** Source records follows **

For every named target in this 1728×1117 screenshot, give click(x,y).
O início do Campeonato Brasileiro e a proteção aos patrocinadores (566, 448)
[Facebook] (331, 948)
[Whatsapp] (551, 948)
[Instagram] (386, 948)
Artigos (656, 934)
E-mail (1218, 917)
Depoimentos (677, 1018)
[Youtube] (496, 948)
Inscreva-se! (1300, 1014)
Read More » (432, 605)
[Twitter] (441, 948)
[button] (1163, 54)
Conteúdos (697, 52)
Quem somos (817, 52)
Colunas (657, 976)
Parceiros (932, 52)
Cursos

** End of Source records **

#### [Activity]
Output the line bearing "[Facebook] (331, 948)" along with all the lines after it through the end of the entries, exactly, and no other lines.

#### [Response to the exercise]
[Facebook] (331, 948)
[Whatsapp] (551, 948)
[Instagram] (386, 948)
Artigos (656, 934)
E-mail (1218, 917)
Depoimentos (677, 1018)
[Youtube] (496, 948)
Inscreva-se! (1300, 1014)
Read More » (432, 605)
[Twitter] (441, 948)
[button] (1163, 54)
Conteúdos (697, 52)
Quem somos (817, 52)
Colunas (657, 976)
Parceiros (932, 52)
Cursos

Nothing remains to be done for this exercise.